Article 3 of the lease provided:
“The Lessee shall furnish heat, water, light "and power for the entire building in which the demised premises are situated, including any portions thereof which may be occupied by others, and shall furnish elevator service during all reasonable business hours for the occupants of the entire building in which the demised premises are situated. The Lessee shall pay and discharge all electric lighting and power rates assessed or charged against the building in which the demised premises are situated for electricity and power furnished to said building during the term hereof.”
The demise did not include the sixth floor of the building, where the accident occurred, but at that time Greer was in possession of it under an oral agreement to move on 24 hours ’ notice.
There were two elevators in the building, one at the front and the other in the rear. Continental for the greater part made use of the rear elevator but also used the front elevator if necessary or convenient. As already stated, the duty of those who are obligated to furnish elevator service to tenants and others lawfully in possession of leased premises is that of common carriers generally; namely, the passengers are entitled to the highest degree of care and diligence. Hartford Deposit Co. v. Sollitt, 172 Ill. 222. Ordinarily such a carrier cannot limit this liability to a passenger except by express contract with the person carried. Plaintiff, however, further contends that “the landlord’s duty to furnish elevator service cannot be delegated.” She cites Trego v. Rubovits, 178 Ill. App. 127; B. Shoninger Co. v. Mann, 219 Ill. 242; Sciolaro v. Asch, 198 N. Y. 77, 91 N. E. 263; Cussen v. Weeks, 232 Mass. 563; Rizzi v. Ross, 117 N. J. L. 362; McKnight v. S. S. Kresge Co., 285 Pa. 489; Isham v. Broderick, 89 Minn. 397; Gobrecht v. Beckwith, 82 N. H. 420; Luckel v. Century Bldg. Co., 177 Mo. 608.
We have given careful attention to these cases. We have no doubt that the weight of authority is to the effect that the owner of a building several stories in height, with elevators serving, and rented by a landlord to numerous tenants, may not, while the landlord remains in possession of the elevators, transfer to another the responsibility of the operation of the elevators so as to release the owner from his liability for negligence to the tenants or to third parties who are lawfully within the building. This is the law in Illinois and in other States, as expressed in these cases.
In B. Shoninger Co. v. Mann, 219 Ill. 242, the opinion states:
“The law is well settled in this State that a landlord who rents different parts of a building to various tenants and retains control of the stairways, passageways, hallways or other methods of approach to the several portions of the building for the common use of the tenants, has resting upon him an implied duty to use reasonable care to keep such places in a reasonably safe condition, and that he is liable for injuries which result to persons lawfully in the building from a failure to perform such duty.”

• TASK PROMPT: Write out the passage of the court opinion from "Article 3 of" up to and including "hours ’ notice.", word for word. The data that follow are unrelated to the court opinion and stand as separate material.

• LISTED ENTRIES:
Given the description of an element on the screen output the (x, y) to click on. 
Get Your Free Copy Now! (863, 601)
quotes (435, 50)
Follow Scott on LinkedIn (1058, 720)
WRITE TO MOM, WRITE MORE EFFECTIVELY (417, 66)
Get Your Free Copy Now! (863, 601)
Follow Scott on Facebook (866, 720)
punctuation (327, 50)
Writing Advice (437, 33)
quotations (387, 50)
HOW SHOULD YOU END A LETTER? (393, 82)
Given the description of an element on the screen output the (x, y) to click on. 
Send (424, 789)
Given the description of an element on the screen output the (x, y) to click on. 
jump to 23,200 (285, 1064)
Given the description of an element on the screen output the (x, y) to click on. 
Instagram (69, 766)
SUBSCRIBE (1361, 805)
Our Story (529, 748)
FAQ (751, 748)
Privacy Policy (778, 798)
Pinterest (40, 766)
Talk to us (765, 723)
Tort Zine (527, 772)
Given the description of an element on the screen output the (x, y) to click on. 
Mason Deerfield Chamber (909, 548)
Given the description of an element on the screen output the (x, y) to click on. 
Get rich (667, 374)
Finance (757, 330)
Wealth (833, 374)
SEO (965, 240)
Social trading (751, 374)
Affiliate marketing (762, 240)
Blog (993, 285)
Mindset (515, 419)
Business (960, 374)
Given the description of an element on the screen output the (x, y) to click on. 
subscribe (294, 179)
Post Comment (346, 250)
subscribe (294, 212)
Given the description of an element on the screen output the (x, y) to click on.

• OUTPUT OF THE EXERCISE:
Article 3 of the lease provided:
“The Lessee shall furnish heat, water, light "and power for the entire building in which the demised premises are situated, including any portions thereof which may be occupied by others, and shall furnish elevator service during all reasonable business hours for the occupants of the entire building in which the demised premises are situated. The Lessee shall pay and discharge all electric lighting and power rates assessed or charged against the building in which the demised premises are situated for electricity and power furnished to said building during the term hereof.”
The demise did not include the sixth floor of the building, where the accident occurred, but at that time Greer was in possession of it under an oral agreement to move on 24 hours ’ notice.